Raw records —
--- Start ---

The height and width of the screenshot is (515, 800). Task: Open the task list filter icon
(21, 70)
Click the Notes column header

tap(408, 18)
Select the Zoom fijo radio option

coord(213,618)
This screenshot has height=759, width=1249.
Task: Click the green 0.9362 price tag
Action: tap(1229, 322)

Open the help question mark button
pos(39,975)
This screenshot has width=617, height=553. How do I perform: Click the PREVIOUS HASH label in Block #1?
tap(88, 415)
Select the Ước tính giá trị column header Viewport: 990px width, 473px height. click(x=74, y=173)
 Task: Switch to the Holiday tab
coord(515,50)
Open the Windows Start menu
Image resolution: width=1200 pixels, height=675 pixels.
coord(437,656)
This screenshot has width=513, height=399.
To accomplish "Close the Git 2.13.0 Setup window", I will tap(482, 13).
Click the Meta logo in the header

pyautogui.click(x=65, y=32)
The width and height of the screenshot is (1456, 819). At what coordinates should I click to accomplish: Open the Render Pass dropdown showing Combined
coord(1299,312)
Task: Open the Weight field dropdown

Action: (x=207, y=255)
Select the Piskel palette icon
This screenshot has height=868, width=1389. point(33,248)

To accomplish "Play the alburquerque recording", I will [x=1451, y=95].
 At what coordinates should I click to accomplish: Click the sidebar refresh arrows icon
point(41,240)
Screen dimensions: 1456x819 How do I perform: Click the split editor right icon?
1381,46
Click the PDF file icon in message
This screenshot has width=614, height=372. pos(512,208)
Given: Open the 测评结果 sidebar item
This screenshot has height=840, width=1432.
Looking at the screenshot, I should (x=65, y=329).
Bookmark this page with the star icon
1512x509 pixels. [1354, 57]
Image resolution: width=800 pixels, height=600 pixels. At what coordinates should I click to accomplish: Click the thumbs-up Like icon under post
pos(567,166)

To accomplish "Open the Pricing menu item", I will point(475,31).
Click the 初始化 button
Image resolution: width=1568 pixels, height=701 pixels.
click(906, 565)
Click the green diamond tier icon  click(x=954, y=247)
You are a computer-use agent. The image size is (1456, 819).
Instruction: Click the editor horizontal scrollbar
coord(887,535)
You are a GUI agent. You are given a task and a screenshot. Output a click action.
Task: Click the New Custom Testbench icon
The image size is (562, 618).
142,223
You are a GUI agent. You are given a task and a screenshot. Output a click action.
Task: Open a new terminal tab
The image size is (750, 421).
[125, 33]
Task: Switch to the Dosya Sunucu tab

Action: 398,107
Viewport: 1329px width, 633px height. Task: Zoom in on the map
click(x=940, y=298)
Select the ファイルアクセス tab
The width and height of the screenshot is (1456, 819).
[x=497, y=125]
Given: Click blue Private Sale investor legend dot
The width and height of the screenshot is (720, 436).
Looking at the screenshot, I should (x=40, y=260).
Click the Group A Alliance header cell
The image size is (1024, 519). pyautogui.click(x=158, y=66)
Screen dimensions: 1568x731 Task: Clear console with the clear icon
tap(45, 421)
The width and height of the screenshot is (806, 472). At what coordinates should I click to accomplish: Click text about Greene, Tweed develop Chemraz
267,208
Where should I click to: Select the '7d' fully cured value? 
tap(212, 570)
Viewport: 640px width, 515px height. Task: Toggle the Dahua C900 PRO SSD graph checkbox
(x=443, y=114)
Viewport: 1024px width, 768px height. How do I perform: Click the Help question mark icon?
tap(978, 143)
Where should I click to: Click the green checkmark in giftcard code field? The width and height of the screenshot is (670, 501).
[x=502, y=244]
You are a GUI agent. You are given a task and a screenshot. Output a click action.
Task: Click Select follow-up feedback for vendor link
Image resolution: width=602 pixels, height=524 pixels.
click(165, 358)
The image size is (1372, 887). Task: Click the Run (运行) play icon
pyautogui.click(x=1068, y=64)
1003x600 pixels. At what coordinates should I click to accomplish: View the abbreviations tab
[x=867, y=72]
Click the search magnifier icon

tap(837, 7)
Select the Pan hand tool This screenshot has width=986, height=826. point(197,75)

--- End ---

Objective —
Arrange the lines of the rows, starting at the line containing "Select the Piskel palette icon" and ending at the line containing "[x=497, y=125]", as a JSON list of strings with one string per line and blank lines left out.

Problem solution —
[
  "Select the Piskel palette icon",
  "This screenshot has height=868, width=1389. point(33,248)",
  "To accomplish \"Play the alburquerque recording\", I will [x=1451, y=95].",
  " At what coordinates should I click to accomplish: Click the sidebar refresh arrows icon",
  "point(41,240)",
  "Screen dimensions: 1456x819 How do I perform: Click the split editor right icon?",
  "1381,46",
  "Click the PDF file icon in message",
  "This screenshot has width=614, height=372. pos(512,208)",
  "Given: Open the 测评结果 sidebar item",
  "This screenshot has height=840, width=1432.",
  "Looking at the screenshot, I should (x=65, y=329).",
  "Bookmark this page with the star icon",
  "1512x509 pixels. [1354, 57]",
  "Image resolution: width=800 pixels, height=600 pixels. At what coordinates should I click to accomplish: Click the thumbs-up Like icon under post",
  "pos(567,166)",
  "To accomplish \"Open the Pricing menu item\", I will point(475,31).",
  "Click the 初始化 button",
  "Image resolution: width=1568 pixels, height=701 pixels.",
  "click(906, 565)",
  "Click the green diamond tier icon  click(x=954, y=247)",
  "You are a computer-use agent. The image size is (1456, 819).",
  "Instruction: Click the editor horizontal scrollbar",
  "coord(887,535)",
  "You are a GUI agent. You are given a task and a screenshot. Output a click action.",
  "Task: Click the New Custom Testbench icon",
  "The image size is (562, 618).",
  "142,223",
  "You are a GUI agent. You are given a task and a screenshot. Output a click action.",
  "Task: Open a new terminal tab",
  "The image size is (750, 421).",
  "[125, 33]",
  "Task: Switch to the Dosya Sunucu tab",
  "Action: 398,107",
  "Viewport: 1329px width, 633px height. Task: Zoom in on the map",
  "click(x=940, y=298)",
  "Select the ファイルアクセス tab",
  "The width and height of the screenshot is (1456, 819).",
  "[x=497, y=125]"
]